Conciliation Resources est notre seul partenaire international. Grâce à cette organisation, nous avons pu organiser un carnaval de la paix dans notre arrondissement. À la suite de cet évènement, nous avons constaté une augmentation progressive de la circulation, et nous avons donc commencé les échanges entre les jeunes du 5e et du 3e arrondissement. Nous venons d’établir un conseil de sécurité local, grâce encore à Conciliation Resources.
En quoi le comité de paix local aide-t-il à réduire les tensions au sein de votre communauté?

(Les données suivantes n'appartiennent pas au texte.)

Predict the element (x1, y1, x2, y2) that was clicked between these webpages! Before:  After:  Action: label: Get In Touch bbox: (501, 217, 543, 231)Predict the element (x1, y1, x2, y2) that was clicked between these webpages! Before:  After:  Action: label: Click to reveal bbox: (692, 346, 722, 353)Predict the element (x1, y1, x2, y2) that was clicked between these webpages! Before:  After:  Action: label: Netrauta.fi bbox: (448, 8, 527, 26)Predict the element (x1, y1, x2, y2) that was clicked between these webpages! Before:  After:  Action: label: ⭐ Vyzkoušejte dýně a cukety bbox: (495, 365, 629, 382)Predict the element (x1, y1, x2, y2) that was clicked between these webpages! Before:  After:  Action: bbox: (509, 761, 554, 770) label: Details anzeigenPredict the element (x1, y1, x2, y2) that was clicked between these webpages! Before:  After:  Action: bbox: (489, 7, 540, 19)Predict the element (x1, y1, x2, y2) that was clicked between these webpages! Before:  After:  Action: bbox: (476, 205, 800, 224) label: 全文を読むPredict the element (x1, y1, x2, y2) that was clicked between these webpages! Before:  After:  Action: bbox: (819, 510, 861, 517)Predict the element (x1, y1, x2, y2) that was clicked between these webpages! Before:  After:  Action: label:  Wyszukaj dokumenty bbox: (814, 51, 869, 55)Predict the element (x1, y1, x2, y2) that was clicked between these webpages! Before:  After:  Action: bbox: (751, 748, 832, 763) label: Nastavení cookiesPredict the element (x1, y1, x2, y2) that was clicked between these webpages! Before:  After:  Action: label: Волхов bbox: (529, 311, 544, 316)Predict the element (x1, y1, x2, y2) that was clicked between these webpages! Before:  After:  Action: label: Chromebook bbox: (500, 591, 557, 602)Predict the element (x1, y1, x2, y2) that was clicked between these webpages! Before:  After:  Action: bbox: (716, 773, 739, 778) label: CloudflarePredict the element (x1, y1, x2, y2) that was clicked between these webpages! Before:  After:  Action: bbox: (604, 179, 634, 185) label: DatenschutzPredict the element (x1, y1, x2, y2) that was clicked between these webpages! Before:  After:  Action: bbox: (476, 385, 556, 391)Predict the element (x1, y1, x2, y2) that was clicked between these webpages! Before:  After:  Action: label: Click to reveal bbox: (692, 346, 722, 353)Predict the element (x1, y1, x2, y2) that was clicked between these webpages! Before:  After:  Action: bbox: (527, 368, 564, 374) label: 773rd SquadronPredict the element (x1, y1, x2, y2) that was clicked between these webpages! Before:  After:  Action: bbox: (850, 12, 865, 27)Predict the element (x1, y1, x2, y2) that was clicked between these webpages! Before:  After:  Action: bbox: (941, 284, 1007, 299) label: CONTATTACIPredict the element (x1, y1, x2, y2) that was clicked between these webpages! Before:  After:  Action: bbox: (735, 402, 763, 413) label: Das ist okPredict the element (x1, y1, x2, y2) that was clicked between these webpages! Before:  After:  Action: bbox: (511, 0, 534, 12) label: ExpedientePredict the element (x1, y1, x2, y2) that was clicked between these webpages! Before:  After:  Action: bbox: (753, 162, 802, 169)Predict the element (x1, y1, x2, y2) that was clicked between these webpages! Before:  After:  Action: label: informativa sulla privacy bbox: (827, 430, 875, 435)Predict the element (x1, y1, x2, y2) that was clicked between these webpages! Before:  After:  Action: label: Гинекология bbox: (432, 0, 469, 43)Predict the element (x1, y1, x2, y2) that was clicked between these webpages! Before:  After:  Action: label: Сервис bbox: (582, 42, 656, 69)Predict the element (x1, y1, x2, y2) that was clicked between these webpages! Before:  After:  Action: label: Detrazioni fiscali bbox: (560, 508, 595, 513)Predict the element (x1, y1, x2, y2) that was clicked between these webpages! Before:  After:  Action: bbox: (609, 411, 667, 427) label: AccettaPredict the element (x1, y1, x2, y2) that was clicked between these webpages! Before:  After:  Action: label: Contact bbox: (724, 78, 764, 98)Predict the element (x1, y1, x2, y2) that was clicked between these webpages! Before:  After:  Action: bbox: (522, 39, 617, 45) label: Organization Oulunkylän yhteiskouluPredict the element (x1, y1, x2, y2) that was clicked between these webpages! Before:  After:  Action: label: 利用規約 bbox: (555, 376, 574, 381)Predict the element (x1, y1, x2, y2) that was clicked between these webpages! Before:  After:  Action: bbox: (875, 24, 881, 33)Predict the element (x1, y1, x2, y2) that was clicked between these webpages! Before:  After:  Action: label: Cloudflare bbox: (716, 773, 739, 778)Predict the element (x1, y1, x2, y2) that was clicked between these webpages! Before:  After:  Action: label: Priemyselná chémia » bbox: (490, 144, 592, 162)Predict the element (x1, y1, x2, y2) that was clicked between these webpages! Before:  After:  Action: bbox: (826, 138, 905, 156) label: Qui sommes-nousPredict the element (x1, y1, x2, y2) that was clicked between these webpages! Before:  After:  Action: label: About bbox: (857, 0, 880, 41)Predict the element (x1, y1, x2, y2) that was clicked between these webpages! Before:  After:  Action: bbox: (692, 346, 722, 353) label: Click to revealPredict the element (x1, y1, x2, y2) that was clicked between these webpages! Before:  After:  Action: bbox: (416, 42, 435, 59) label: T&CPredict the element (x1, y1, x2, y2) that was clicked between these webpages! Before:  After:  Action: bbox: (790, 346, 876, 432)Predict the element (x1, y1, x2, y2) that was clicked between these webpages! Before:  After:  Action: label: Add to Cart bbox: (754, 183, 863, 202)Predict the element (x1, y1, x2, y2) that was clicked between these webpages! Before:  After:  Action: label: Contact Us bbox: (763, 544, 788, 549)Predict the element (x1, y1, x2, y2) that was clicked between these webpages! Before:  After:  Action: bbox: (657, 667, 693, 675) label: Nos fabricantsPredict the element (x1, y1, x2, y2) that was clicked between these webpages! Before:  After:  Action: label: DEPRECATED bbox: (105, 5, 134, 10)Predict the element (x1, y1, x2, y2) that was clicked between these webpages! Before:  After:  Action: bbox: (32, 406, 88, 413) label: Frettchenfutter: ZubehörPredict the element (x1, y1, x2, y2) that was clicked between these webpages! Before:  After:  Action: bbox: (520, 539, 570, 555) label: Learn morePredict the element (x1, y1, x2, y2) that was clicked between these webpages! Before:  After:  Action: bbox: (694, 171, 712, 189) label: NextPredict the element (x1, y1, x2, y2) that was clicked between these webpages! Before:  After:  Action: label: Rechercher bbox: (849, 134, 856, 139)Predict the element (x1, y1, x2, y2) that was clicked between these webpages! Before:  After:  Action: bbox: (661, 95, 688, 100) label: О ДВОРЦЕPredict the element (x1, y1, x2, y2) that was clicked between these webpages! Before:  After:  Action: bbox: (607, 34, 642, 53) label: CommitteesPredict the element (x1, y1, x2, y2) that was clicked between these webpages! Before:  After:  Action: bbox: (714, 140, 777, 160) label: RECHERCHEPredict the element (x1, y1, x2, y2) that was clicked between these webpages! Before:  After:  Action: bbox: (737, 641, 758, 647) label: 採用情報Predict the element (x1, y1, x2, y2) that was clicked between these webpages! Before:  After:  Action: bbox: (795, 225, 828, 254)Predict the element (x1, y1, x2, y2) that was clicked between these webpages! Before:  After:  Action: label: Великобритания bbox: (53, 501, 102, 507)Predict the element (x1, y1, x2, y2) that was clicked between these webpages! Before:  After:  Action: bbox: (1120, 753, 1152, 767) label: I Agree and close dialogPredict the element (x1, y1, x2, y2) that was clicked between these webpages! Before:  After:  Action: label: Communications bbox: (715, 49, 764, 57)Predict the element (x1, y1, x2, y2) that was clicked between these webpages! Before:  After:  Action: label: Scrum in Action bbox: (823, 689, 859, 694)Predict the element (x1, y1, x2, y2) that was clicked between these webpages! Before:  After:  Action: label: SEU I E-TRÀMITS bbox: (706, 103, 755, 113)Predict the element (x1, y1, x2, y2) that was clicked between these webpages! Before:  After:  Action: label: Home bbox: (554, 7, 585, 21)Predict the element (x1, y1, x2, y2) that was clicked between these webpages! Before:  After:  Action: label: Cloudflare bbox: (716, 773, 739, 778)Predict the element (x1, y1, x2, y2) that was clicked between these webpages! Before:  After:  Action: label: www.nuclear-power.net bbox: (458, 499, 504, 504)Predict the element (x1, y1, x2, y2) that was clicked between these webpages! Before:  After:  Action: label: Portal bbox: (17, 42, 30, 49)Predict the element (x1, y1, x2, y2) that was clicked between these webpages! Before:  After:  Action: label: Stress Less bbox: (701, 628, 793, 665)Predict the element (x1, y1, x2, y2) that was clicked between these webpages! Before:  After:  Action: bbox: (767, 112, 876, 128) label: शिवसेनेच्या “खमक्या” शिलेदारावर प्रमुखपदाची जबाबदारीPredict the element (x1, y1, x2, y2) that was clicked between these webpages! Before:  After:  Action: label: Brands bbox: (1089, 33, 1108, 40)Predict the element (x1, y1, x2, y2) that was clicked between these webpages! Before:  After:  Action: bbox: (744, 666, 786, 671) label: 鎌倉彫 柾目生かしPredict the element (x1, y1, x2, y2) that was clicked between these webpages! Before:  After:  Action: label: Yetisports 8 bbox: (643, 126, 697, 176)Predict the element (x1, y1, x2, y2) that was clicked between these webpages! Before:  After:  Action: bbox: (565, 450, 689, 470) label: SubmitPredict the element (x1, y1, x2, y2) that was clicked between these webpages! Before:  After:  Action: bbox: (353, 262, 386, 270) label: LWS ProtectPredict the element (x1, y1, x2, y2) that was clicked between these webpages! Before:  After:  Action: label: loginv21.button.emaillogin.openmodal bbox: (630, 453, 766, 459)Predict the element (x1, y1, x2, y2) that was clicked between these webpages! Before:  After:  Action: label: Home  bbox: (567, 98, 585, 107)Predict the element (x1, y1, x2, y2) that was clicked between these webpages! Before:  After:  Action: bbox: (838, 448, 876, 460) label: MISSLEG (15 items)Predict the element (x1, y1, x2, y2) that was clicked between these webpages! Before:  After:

S’il y a un problème dans notre arrondissement, nous organisons une réunion de sécurité, puis nous alertons les autorités locales et plaidons pour qu’elles interviennent. Il arrive parfois que nous nous associions aux autorités locales pour mener des actions de plaidoyer auprès du ministère de la Sécurité publique.
Ainsi, nous avons contribué à la réouverture du commissariat. Les policiers ont travaillé avec les jeunes qui, pour la plupart, étaient opposés à leur circulation dans le 5e arrondissement. Maintenant, ils ont davantage confiance dans les forces internationales (MINUSCA) et les tensions ont diminué, ce qui veut dire que l’on peut à nouveau dormir la nuit dans le 5e arrondissement.
Pour ce qui est de votre travail au comité de paix local, quelle a été votre expérience la plus forte à ce jour?
Grâce au comité de paix, beaucoup de choses ont changé dans notre arrondissement, et pour moi aussi, sur le plan personnel. J’ai pris conscience que travailler au service de la paix nécessitait de ma part un comportement exemplaire, et par conséquent, un changement d’attitude.
En effet, comment réussir à convaincre les gens d’adopter un autre comportement si l’on est soi-même violent et agressif ? J’ai beaucoup changé.J’ai essayé d’éradiquer toute la violence que j’avais au fond de moi.
En quoi la vie a-t-elle changé pour vous depuis la crise?
Pendant la crise, j’avais si peur et j’étais tellement en colère que j’aurais pu aider à tuer des musulmans. Après avoir suivi une formation sur la cohésion sociale, j’ai abandonné toute haine des musulmans. Désormais, quand je rencontre des musulmans, je les considère véritablement comme des amis. Nous avons tous été créés par Dieu.
Quels rôles les femmes peuvent-elles tenir dans la consolidation de la paix en République centrafricaine?
Les femmes d’Afrique de l’Ouest ont un grand rôle à jouer dans la consolidation de la paix à l’échelle nationale. Elles sont très investies dans la paix en République centrafricaine. Il arrive qu’on les écoute plus que les hommes.Si toutes les femmes œuvrent à la consolidation de la paix, la paix est réalisable.
Que conseilleriez-vous au prochain président pour parvenir à instaurer la paix et la sécurité en République centrafricaine?
Mon conseil au nouveau président serait d’appliquer la bonne gouvernance et de n’être sectaire envers aucun groupe, autrement dit de ne pas céder au tribalisme ou au népotisme, mais au contraire, de se montrer impartial et d’œuvrer pour le bien de notre pays.